Tell how many lines of the data include the word "agent". Nothing but the number belongs in the answer.
#####
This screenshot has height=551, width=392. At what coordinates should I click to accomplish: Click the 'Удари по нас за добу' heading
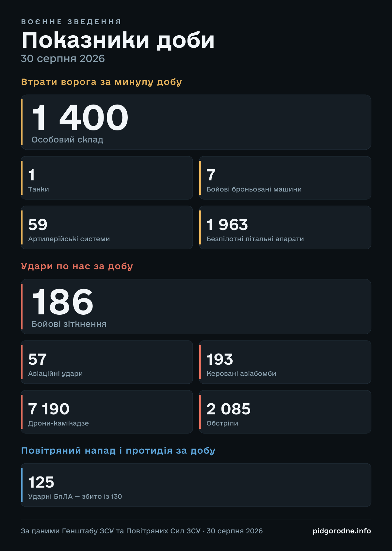[77, 266]
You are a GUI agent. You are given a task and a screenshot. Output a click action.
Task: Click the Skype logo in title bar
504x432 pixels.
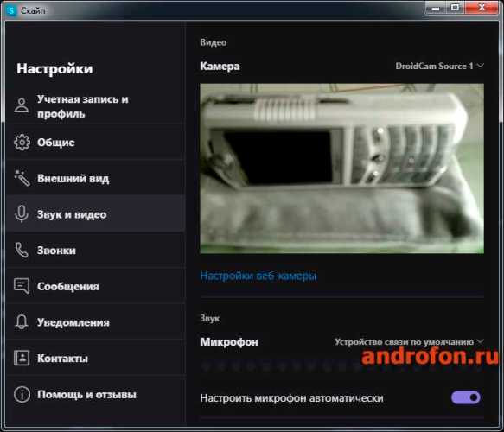11,10
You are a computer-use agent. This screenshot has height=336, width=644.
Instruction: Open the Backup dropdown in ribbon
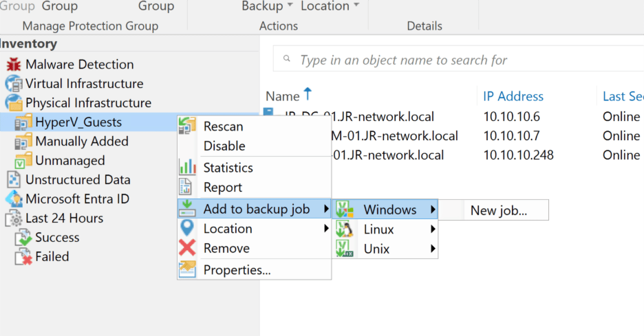pyautogui.click(x=267, y=6)

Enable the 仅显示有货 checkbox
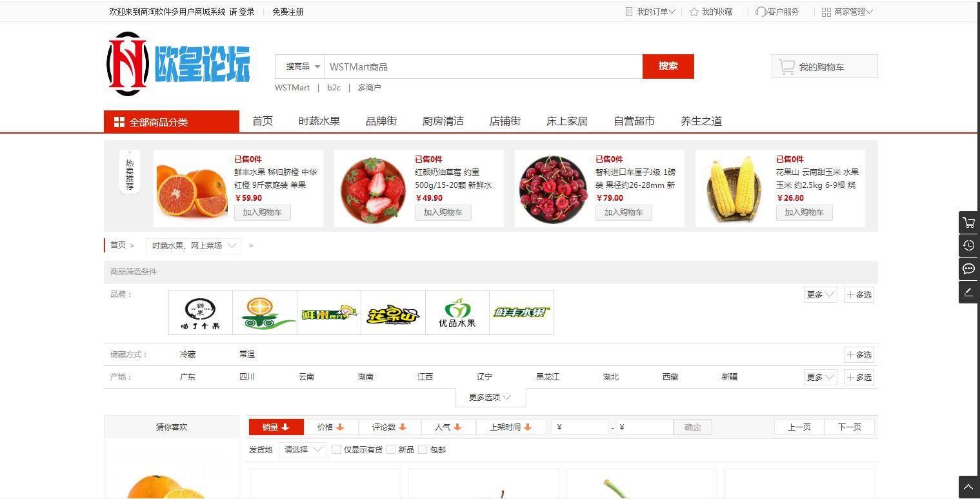(336, 449)
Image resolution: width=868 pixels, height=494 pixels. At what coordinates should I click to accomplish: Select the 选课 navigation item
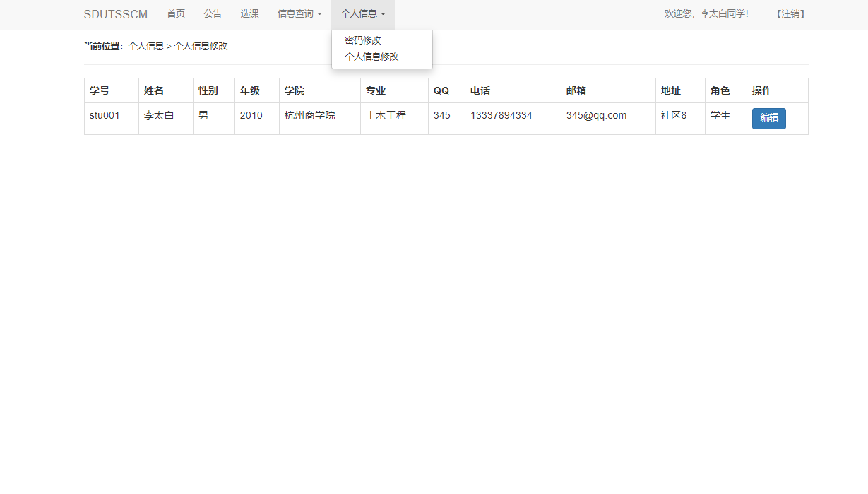click(249, 14)
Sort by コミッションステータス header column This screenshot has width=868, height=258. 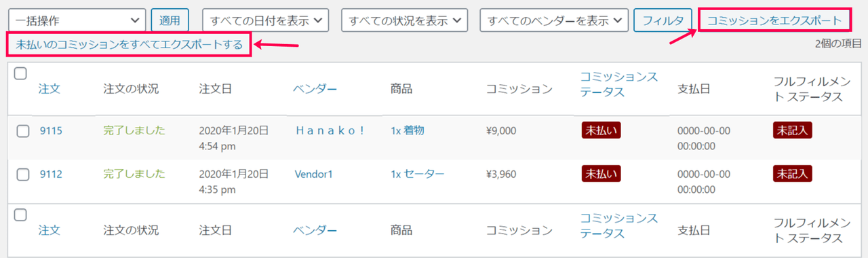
#####
Solution to this task >>
2